▸ **課題内容 A**
以下の映画「ジュリーは沈黙したままで」の公開に関する掲載文を、2文で要約してください。

▸ **掲載文**

····················

2025年のアカデミー賞国際長編映画賞のベルギー代表に選出され、2024年のカンヌ国際映画祭批評家週間でSACD賞を受賞した、レオナルド・ヴァン・デイル監督の長編デビュー作「ジュリーは沈黙したままで」が、2025年10月3日より劇場公開されることが決まった。
「ジュリーは沈黙したままで」は、15歳のテニスプレーヤーの心に迫った作品。ベルギーのテニスクラブに所属する15歳のジュリーは、その実力によって奨学金を獲得し、将来を有望視されているプレーヤー。しかしある日、信頼していた担当コーチのジェレミーが指導停止となりクラブから姿を消すと、彼の教え子であるアリーヌが不可解な状況下で自ら命を絶った事件をめぐって不穏なうわさが立ちはじめる。ベルギー・テニス協会の選抜入りテストを間近に控えるなか、クラブに所属する全選手を対象にジェレミーについてのヒアリングが行われ、彼と最も近しい関係だったジュリーにとっては大きな負担がのしかかる。テニスに支障を来さないよう日々のルーティンを崩さず、熱心にトレーニングに打ち込み続けるジュリーだったが、なぜかジェレミーに関する調査には沈黙を続ける。

····················

▸ **保存データ**
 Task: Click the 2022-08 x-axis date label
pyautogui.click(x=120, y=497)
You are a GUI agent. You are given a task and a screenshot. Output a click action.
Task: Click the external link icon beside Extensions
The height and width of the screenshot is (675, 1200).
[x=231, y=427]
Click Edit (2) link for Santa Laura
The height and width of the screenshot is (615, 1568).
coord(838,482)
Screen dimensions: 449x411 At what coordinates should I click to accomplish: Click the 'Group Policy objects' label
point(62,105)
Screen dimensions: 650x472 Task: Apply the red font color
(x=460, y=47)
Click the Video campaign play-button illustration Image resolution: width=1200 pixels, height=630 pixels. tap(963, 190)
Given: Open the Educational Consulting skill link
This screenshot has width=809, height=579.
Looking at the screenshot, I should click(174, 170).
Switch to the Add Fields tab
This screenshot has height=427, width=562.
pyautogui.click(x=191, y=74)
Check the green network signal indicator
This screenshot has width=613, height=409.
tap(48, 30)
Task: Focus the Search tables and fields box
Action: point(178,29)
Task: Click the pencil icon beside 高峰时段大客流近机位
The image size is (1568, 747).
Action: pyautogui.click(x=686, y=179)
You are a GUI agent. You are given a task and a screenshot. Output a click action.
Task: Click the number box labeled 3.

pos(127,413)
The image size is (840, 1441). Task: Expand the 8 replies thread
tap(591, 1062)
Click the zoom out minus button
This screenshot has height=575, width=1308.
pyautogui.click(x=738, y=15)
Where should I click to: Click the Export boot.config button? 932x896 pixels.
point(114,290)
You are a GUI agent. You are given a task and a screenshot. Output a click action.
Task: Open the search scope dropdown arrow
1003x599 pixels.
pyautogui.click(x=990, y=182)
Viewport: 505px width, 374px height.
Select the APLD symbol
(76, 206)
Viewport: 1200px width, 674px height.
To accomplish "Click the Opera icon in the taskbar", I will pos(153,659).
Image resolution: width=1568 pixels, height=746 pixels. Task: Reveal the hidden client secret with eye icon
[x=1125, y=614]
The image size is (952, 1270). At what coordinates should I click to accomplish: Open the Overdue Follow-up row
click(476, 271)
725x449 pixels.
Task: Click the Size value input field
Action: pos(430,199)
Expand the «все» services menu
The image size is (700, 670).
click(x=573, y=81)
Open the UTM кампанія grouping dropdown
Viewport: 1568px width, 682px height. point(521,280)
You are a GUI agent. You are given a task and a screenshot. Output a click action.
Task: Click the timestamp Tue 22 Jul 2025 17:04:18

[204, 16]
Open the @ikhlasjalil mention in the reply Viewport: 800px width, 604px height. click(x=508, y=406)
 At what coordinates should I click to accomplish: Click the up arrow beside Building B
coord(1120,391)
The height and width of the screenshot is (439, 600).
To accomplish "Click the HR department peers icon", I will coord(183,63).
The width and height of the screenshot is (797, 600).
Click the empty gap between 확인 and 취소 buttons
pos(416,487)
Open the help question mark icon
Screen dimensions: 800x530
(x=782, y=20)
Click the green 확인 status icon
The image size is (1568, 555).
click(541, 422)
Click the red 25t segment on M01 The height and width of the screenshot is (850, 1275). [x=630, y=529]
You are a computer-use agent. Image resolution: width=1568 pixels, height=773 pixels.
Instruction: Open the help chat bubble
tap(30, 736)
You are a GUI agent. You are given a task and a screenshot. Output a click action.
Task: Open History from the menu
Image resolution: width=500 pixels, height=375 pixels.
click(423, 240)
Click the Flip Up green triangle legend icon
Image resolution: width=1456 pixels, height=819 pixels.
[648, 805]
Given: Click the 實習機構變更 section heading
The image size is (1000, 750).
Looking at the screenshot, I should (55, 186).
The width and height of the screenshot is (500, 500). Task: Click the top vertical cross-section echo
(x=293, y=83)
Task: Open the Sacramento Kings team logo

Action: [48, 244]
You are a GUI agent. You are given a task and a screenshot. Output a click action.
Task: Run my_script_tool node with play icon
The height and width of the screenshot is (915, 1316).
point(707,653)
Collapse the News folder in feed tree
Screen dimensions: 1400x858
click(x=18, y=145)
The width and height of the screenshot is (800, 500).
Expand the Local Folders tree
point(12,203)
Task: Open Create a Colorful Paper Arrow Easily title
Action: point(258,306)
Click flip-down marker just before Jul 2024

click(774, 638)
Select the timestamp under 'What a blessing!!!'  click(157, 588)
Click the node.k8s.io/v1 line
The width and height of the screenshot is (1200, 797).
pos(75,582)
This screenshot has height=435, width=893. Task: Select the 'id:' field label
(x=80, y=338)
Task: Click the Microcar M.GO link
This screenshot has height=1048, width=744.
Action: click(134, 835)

····················

▸ **課題内容 B**
記録の最初の行から「[x=231, y=427]」を含む行までを、両端の行も含めて書き直してください。その際「Extensions」を「Add-ons」に置き換え、ほかは一切変えないでください。

▸ **解答例 A**
「ジュリーは沈黙したままで」はレオナルド・ヴァン・デイル監督の長編デビュー作であり、2025年10月3日より劇場公開されることが決まった。作品は、信頼していたコーチのジェレミーが指導停止となってクラブから姿を消した後も練習に打ち込みながら、彼に関する調査には沈黙を続ける15歳のテニスプレーヤー、ジュリーの心に迫るものである。

▸ **解答例 B**
 Task: Click the 2022-08 x-axis date label
pyautogui.click(x=120, y=497)
You are a GUI agent. You are given a task and a screenshot. Output a click action.
Task: Click the external link icon beside Add-ons
The height and width of the screenshot is (675, 1200).
[x=231, y=427]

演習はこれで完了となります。